[WIP] Implement DLPack
Add first-class support for zero-copy data exchange with ROCm and SYCL GPUs via DLPack interfaces.
Specs:
- https://dmlc.github.io/dlpack/latest/python_spec.html#implementation
- https://github.com/dmlc/dlpack/blob/v1.1/include/dlpack/dlpack.h
Note: we might want to implement a slightly older DLPack version if we do not want to bump up NumPy/CuPy/PyTorch/... to very recent versions. Do we have access to the 2025 Intel Python tools release on Aurora?
Close #9
Action Items
- [x] start by vibing while preparing dinner, then manually:
- [x] review and finish Array4
- [ ] PODVector
- [ ] Vector
- [ ] ArrayOfStructs
- [ ] BaseFab
- [ ] SmallMatrix
- [x] SYCL: Implement
.to_dpnp/.to_dpctlhelper functions - [x] Update
.to_xpfunctions to use.to_dpnpor.to_dpctlfor SYCL GPUs - [x] Test on CUDA GPU
- [ ] Test on ROCm GPU
- [x] Test on SYCL GPU (help wanted)
- [ ] Search docs for needed updates.
- [ ] Fix DLPack stubs https://github.com/sizmailov/pybind11-stubgen/pull/258 or bind manually in pyAMReX
I performed some testing of the new functionality on Perlmutter. After the latest commit, the following appears to work as intended:
def test_mfab_cuda_cupy(mfab_device):
import cupy as cp
# AMReX -> cupy
for mfi in mfab_device:
marr_cupy_from_dlpack = cp.from_dlpack(mfab_device.array(mfi))

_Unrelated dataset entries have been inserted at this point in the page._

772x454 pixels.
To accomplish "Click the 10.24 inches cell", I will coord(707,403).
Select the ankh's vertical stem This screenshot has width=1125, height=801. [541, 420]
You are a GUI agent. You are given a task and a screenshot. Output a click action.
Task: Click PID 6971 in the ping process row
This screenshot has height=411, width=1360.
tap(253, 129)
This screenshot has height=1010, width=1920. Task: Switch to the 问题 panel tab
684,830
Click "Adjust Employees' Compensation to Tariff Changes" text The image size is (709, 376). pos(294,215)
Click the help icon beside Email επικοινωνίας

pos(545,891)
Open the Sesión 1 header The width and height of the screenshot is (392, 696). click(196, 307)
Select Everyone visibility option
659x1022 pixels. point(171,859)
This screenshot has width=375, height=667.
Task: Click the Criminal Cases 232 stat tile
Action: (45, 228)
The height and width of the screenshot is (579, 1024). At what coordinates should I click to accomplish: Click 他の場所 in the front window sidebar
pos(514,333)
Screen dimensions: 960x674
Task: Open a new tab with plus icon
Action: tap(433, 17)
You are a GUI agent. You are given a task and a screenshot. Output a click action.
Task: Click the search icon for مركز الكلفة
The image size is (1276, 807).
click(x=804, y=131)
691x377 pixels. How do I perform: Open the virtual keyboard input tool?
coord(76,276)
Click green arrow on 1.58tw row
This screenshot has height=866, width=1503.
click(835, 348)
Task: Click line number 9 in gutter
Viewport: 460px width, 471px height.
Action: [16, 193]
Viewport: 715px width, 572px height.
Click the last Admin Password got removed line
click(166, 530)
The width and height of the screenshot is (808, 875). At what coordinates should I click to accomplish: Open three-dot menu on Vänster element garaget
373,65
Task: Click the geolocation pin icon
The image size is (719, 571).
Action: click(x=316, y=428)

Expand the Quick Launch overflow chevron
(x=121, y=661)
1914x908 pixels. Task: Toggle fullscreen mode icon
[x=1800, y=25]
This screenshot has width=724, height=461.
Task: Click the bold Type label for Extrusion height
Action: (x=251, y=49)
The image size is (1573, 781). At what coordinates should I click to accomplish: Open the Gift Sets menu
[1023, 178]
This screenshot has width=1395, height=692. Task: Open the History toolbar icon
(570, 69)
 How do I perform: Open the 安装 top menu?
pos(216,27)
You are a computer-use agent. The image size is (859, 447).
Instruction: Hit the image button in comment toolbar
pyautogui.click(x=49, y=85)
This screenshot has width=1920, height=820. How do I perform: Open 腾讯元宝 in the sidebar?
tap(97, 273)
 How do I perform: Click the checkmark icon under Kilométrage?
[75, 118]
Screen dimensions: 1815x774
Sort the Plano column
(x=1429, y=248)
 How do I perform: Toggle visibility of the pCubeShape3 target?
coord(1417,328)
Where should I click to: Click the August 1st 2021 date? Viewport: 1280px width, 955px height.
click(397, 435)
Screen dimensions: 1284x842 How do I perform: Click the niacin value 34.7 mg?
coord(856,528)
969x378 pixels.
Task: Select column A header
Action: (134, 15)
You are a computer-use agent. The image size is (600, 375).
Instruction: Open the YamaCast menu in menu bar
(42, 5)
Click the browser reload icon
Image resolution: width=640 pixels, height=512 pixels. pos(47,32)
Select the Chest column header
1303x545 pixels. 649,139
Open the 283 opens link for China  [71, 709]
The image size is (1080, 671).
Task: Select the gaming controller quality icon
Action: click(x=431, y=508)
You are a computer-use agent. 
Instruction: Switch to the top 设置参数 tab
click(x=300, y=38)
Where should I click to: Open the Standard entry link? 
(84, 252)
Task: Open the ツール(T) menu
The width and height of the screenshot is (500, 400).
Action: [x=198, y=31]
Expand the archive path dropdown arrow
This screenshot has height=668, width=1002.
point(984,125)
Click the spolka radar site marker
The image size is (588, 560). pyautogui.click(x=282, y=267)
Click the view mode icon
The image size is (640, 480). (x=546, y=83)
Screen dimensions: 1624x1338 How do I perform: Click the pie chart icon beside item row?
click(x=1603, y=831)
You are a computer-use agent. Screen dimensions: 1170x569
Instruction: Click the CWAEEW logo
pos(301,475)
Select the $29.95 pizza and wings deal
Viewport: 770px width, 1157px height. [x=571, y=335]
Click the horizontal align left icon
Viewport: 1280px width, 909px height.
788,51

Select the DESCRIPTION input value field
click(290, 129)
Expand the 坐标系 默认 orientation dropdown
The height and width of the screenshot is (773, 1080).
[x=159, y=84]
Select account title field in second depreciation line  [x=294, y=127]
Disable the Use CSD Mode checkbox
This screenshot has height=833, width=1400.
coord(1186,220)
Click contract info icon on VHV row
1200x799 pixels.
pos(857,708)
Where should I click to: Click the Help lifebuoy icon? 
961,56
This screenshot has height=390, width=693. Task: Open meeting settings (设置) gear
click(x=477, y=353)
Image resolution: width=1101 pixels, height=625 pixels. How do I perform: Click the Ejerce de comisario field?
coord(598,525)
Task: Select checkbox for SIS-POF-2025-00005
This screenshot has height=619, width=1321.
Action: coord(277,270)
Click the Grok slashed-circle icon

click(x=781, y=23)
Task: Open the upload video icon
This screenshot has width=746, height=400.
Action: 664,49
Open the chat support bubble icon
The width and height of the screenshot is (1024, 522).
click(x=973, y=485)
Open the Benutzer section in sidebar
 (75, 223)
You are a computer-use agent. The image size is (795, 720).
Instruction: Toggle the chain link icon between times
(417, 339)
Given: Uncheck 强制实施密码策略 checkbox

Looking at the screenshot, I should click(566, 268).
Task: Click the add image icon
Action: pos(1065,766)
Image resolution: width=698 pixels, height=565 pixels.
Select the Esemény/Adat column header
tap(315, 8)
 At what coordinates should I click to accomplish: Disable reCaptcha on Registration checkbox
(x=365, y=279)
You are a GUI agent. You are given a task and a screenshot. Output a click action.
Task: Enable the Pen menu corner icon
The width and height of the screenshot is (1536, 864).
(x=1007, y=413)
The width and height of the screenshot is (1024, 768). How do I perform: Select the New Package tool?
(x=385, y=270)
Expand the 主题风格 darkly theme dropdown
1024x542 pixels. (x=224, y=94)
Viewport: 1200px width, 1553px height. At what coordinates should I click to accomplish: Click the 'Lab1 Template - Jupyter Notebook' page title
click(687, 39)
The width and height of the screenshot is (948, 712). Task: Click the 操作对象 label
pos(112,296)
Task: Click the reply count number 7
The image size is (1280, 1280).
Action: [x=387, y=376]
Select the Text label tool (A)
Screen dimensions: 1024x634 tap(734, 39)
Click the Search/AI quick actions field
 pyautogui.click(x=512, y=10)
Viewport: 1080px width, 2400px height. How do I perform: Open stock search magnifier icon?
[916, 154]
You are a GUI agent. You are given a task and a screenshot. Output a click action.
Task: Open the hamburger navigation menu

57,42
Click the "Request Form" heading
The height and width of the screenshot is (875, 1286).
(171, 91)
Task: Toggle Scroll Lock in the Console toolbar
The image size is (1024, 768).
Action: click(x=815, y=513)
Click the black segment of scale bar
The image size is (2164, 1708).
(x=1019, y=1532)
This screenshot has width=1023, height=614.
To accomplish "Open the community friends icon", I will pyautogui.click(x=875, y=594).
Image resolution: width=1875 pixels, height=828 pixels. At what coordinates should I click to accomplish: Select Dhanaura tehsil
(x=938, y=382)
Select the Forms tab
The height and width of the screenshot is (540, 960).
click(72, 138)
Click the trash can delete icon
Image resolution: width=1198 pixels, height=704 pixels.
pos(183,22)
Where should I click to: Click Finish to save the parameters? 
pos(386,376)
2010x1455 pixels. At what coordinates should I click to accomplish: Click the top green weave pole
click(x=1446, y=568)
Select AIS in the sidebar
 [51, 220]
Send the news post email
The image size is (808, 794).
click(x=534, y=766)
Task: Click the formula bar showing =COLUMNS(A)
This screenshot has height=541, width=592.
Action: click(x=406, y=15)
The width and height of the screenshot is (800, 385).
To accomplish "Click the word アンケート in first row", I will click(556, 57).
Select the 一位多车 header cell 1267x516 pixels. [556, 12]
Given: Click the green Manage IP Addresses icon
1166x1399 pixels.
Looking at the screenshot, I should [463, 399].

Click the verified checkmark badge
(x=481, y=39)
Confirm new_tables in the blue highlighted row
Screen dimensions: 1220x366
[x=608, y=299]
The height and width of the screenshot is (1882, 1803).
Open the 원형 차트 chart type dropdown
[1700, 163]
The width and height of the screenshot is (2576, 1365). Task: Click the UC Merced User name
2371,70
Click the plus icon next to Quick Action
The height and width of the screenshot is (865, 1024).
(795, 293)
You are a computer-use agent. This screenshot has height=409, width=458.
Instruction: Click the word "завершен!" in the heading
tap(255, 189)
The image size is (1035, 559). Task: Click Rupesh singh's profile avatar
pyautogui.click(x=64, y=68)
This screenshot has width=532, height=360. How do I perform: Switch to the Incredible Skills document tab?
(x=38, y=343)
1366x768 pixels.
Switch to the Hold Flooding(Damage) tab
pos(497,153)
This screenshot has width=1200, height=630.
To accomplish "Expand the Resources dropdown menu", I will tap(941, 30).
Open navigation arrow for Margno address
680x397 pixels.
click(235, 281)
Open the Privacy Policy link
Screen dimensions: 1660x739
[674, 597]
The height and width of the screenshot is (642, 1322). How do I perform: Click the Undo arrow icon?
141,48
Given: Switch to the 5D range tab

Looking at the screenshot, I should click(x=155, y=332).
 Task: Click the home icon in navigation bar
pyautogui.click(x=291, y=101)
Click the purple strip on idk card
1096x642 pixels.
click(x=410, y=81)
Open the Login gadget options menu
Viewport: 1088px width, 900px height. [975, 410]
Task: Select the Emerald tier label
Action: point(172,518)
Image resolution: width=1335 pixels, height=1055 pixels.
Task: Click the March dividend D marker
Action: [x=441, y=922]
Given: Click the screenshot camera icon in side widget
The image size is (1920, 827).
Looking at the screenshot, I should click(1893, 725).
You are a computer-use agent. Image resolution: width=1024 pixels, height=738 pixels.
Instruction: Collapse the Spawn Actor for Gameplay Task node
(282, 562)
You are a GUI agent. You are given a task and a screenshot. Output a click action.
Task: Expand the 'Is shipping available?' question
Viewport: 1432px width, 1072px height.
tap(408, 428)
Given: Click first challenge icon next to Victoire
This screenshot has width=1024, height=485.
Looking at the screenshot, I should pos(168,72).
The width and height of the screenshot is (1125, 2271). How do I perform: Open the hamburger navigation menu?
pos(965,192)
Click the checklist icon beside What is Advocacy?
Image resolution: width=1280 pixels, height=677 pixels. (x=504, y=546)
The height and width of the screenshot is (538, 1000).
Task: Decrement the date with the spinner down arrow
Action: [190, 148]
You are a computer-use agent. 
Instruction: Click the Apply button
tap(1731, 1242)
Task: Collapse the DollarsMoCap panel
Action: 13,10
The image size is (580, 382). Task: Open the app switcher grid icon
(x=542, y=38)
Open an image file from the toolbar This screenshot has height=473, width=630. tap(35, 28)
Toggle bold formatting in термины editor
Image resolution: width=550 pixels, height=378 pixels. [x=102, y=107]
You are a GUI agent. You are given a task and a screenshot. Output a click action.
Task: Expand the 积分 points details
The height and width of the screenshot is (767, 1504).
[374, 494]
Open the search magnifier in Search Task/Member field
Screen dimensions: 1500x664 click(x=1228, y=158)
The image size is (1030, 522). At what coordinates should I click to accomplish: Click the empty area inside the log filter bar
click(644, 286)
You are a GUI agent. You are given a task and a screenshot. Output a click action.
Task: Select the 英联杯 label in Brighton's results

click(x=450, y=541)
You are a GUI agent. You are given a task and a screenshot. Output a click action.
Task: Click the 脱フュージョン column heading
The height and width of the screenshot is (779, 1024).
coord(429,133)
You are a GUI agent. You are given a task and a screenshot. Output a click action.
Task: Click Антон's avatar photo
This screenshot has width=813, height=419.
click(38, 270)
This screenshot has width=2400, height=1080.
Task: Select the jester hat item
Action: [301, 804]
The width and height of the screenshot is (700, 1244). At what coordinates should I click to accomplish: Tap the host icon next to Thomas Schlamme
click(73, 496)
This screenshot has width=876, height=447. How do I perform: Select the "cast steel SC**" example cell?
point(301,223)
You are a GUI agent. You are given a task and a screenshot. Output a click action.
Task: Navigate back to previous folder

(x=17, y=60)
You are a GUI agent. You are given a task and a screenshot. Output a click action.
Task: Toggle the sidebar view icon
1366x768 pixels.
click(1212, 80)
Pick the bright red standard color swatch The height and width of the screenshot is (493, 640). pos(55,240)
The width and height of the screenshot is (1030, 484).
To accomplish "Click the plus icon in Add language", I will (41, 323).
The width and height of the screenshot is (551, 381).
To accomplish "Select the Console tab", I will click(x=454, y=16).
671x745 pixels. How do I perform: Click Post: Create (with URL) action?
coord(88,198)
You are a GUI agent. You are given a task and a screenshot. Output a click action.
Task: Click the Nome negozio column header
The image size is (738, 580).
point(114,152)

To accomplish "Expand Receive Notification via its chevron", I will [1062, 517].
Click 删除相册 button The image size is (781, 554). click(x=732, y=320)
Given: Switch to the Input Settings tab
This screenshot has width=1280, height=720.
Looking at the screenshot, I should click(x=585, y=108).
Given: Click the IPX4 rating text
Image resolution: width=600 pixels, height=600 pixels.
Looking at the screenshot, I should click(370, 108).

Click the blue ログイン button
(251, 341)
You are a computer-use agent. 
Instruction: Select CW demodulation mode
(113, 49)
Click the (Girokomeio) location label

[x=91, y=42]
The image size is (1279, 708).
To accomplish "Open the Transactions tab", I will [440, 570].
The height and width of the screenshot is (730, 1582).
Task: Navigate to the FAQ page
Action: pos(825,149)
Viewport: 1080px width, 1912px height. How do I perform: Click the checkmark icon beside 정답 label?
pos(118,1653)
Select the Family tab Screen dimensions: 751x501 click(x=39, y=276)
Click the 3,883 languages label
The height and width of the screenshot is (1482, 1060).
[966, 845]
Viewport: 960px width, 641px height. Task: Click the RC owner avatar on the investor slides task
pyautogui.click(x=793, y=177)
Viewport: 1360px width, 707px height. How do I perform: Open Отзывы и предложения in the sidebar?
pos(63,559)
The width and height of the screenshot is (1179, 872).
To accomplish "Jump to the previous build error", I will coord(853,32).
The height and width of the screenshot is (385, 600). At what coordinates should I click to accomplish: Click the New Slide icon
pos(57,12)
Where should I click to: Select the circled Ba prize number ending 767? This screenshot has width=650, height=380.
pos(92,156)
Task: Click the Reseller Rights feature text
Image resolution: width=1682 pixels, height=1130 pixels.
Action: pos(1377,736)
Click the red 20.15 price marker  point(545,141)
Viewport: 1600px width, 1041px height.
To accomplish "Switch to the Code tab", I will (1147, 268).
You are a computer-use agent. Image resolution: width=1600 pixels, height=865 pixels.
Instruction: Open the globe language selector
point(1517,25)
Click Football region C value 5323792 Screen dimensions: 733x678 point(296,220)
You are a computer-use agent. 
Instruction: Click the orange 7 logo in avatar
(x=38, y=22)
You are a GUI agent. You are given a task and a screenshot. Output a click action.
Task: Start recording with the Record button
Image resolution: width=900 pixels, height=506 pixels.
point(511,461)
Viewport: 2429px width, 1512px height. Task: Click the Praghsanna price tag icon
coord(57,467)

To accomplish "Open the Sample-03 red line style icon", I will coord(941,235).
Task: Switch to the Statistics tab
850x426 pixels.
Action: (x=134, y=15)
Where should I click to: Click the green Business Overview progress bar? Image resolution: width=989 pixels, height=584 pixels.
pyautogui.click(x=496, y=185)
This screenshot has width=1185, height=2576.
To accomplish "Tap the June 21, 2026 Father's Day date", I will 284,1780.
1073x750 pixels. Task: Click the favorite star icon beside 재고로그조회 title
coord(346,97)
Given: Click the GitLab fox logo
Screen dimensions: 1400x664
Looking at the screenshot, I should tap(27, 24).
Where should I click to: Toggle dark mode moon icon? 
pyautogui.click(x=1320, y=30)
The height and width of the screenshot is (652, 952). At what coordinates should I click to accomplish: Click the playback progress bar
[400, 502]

marr_cupy_from_dlpack[0, 1, 3, 2] = 5
for mfi in mfab_device:
marr_cupy_from_dlpack = cp.from_dlpack(mfab_device.array(mfi))
print(marr_cupy_from_dlpack[0, 1, 3, 2])
It executes without failure and prints the modified value 5. Inspection of the DLDevice showed that the device was successfully identified as kDLCUDA. The device id returned 3, which is consistent with Perlmutter's standard rank-to-gpu mapping with just one MPI rank.
Awesome, then we are nearly there.
Try the dpnp logic for SYCL next?
I tested the dlpack functionality on Aurora (SYCL) and it also now produces the expected result. I also modified Array4_to_xp to take into account the GPU backend. We can now successfully access a MultiFab's Array4 from a SYCL device with
for mfi in mfab_device:
mfab_device.array(mfi).to_dpnp()
I compiled WarpX on Aurora using this pyamrex branch. With it I was able to successfully run a multi-GPU simulation that uses fields.py to read MultiFab values 🎉 🚀
We need to rebase against development after #455 was merged. I already added the DLDeviceType bindings now and the other PR adds capsule type hints.